Leo Kearse takes the audience through the things that make it hard to be a man in the modern world.
There is a possibility that the comic doesn’t trust his material but it is definitely strong enough throughout to maintain the audience’s interest.
Despite his admission that he’s only in stand-up for the money, Kearse is a massively endearing stage presence – as well as being massively tall. He takes the stage following a few minutes of warm-up by MC Darius Davies. Kearse’s set, has a straightforward feed-line/punch-line rhythm to it. The material covered is fairly well-trodden (differences between Scots and English, men’s feelings of inadequacy, office HR departments, etc.) but it is a fresh and light-hearted take.

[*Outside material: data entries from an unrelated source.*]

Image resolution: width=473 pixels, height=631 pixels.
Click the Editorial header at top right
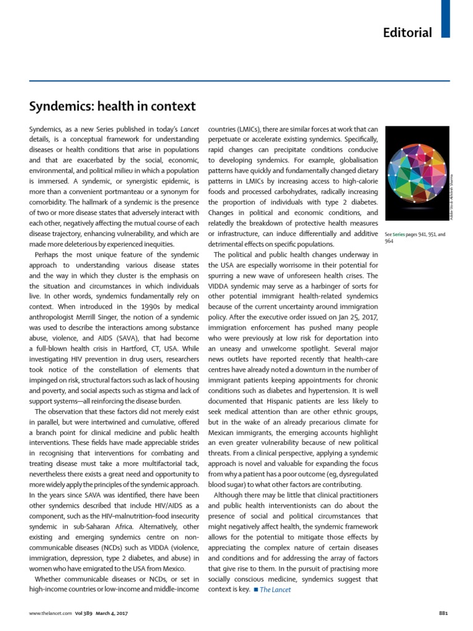407,33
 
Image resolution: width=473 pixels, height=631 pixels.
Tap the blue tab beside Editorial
446,18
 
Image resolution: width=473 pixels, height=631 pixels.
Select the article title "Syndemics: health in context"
113,107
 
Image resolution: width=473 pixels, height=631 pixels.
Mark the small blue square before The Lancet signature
256,590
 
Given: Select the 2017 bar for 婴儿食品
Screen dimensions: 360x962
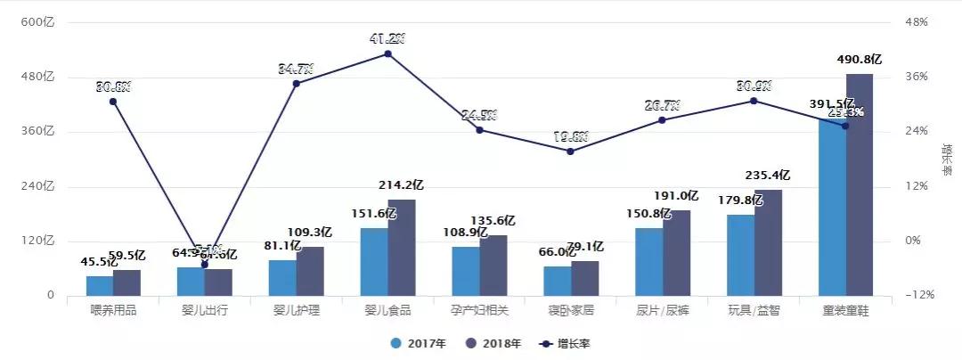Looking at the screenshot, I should (374, 262).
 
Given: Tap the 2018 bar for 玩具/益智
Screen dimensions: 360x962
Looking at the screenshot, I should (767, 242).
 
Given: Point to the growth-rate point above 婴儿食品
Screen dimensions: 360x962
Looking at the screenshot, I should (387, 53).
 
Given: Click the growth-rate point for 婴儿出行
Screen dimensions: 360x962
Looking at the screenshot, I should (205, 265).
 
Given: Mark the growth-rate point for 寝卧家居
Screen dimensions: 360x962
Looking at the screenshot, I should (571, 151).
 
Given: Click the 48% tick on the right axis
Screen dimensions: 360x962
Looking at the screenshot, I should (917, 22).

Kearse is very quick-witted – when the inevitable sound of the Tattoo fire-works interrupted the set, one heckler shouted a reference to the conflict in Gaza and the IDF. Kearse responded that he never supports the actions of any energy companies (a reference to EDF Energy) which quickly dispelled the tension threatened by the heckle.

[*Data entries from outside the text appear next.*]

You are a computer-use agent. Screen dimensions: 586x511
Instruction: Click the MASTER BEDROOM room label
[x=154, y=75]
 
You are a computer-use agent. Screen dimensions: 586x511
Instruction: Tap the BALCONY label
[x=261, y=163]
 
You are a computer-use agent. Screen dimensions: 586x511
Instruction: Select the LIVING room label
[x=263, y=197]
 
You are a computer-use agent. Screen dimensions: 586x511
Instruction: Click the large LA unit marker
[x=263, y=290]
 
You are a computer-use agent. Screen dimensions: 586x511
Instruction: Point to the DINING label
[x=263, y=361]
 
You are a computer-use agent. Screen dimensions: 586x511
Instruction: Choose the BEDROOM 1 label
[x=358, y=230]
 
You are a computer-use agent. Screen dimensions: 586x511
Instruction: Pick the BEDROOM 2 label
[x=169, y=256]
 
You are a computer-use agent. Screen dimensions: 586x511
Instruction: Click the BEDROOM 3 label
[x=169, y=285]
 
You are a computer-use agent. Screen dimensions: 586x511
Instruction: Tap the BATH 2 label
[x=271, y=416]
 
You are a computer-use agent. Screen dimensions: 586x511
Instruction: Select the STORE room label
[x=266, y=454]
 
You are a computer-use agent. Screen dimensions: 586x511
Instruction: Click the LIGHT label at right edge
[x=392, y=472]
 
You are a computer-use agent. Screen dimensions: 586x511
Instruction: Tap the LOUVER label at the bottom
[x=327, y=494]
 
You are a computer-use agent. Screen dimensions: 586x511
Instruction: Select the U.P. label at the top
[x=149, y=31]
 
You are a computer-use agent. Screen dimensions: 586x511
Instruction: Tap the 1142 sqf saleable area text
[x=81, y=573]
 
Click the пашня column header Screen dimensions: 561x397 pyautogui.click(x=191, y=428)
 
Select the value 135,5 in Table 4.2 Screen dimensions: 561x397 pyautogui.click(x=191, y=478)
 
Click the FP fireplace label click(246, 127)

About half-way through his set, however, Kearse seemed to get very nervous. There wasn’t any explanation for this (one joke fell flat but not so badly to disrupt the things). The material is of the same quality in the second half; however, there was a slight but definite sense that Kearse might lose his momentum and the room. Thankfully, owing to the relationship the audience and comic had established since the beginning, this didn’t happen. There is a possibility that the comic doesn’t trust his material but it is definitely strong enough throughout to maintain the audience’s interest.
Kearse closes with a series of “Dad-jokes”, the true essence of male humour. This is an accomplished set and definitely worth a look - especially as it is part of the Free Fringe.